Directions for this task => Show each line from the records below in which the word "dimensions" occurs.

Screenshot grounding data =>
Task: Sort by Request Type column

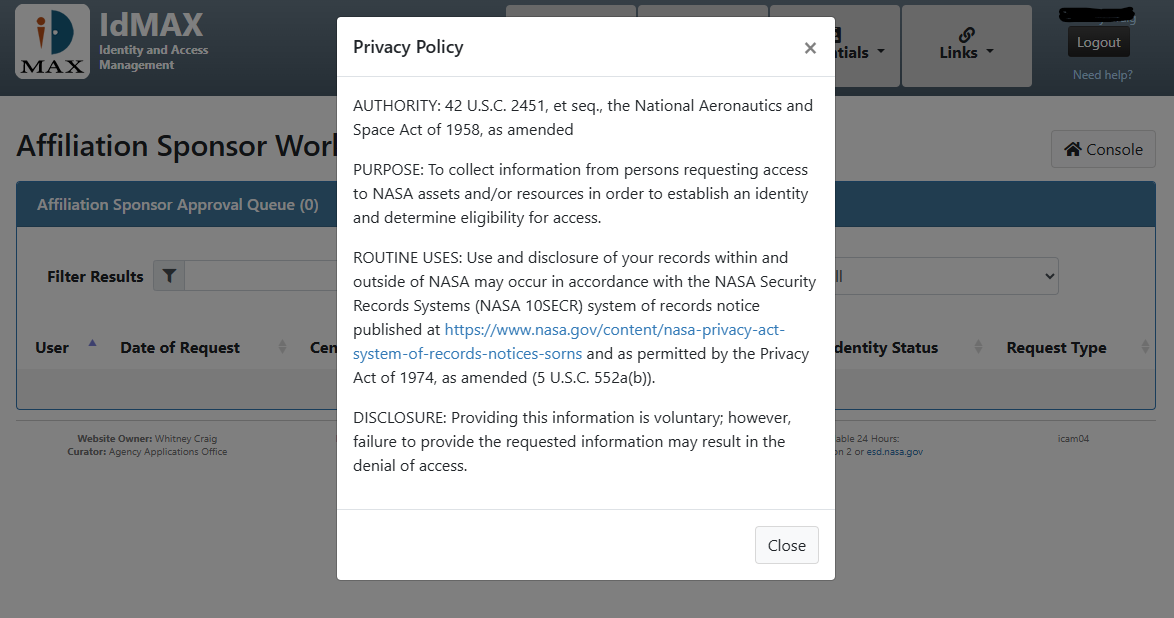Action: tap(1056, 348)
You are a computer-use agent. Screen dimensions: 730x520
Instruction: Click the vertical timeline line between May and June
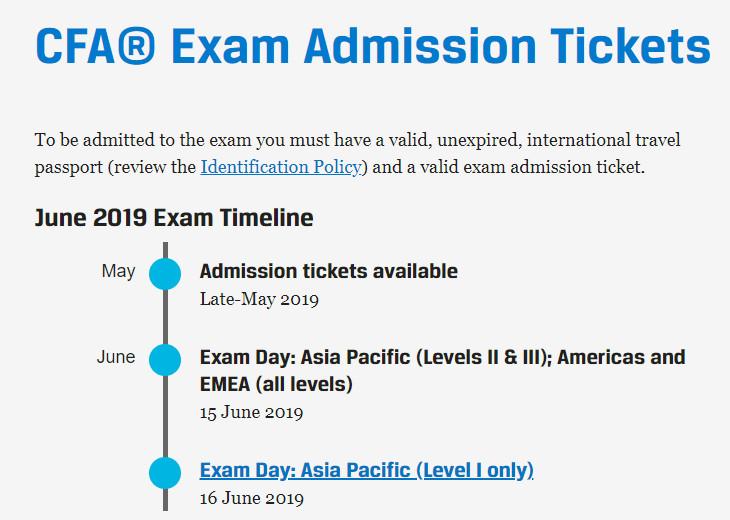(165, 317)
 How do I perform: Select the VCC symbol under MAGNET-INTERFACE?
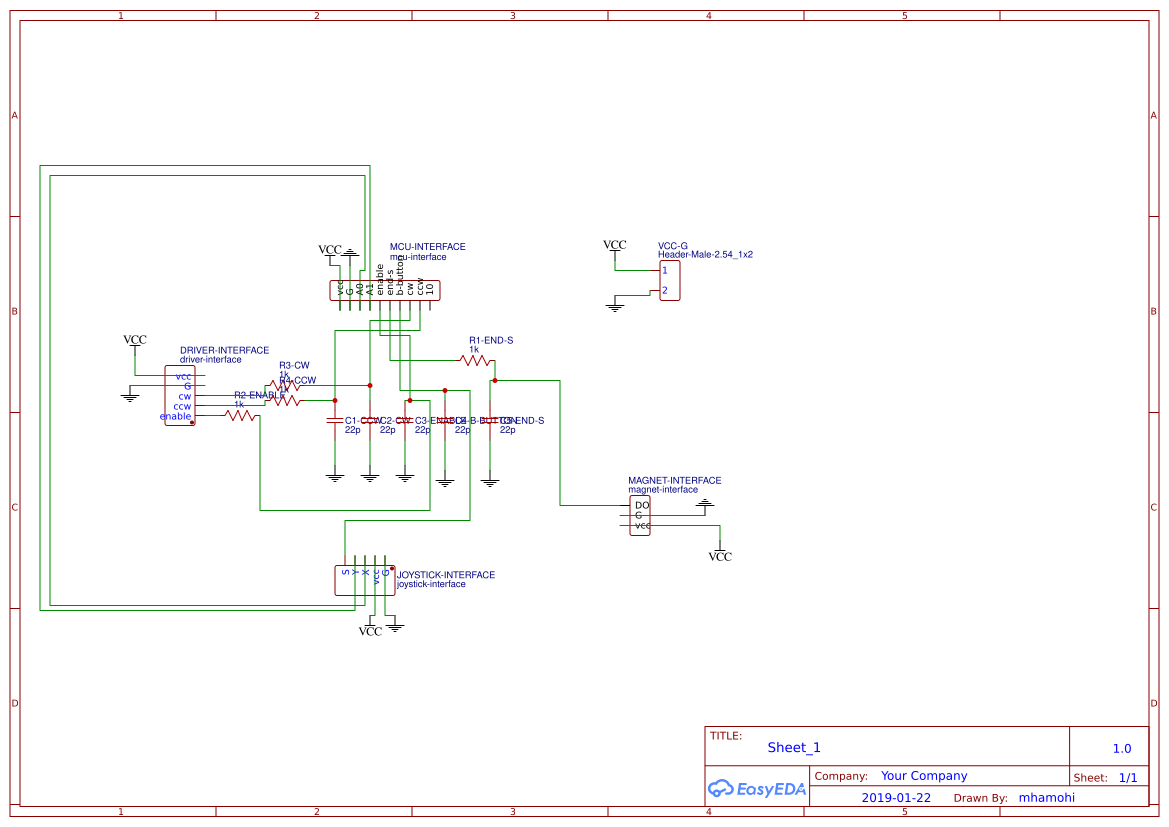pos(721,553)
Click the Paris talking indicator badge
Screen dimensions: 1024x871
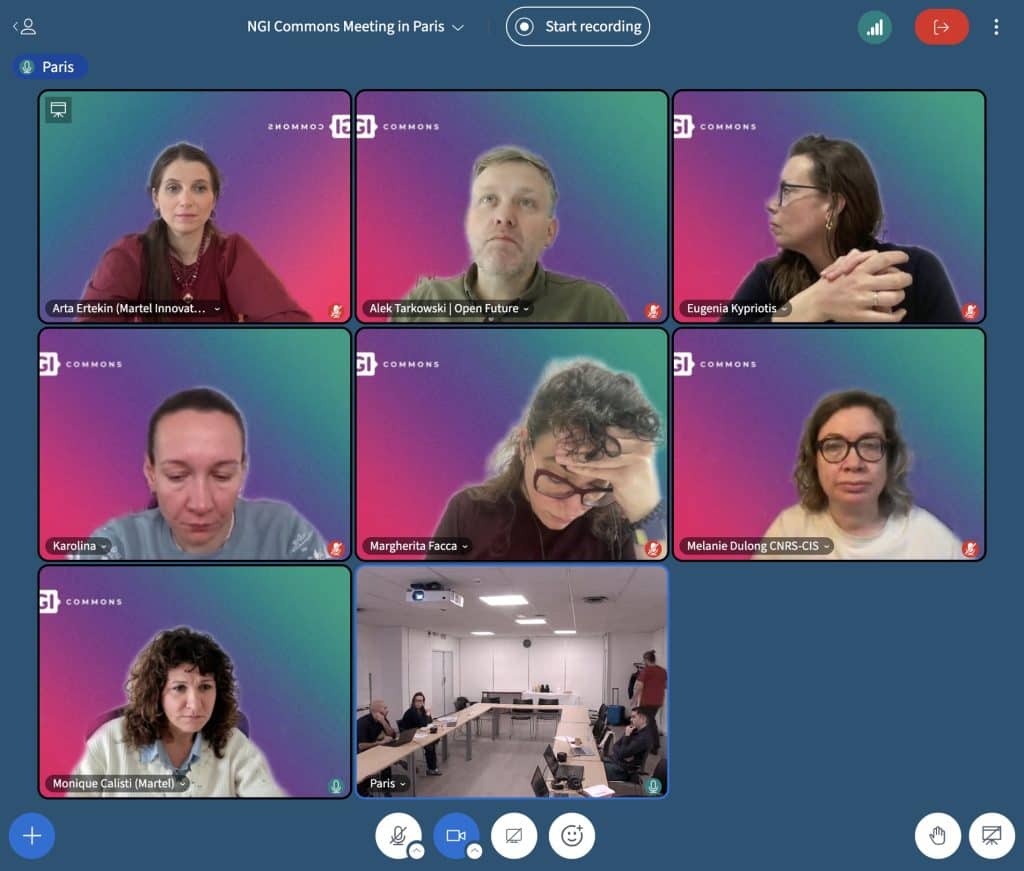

Response =>
You are a computer-use agent. Screen dimensions: 730x520
Screen dimensions: 1024x871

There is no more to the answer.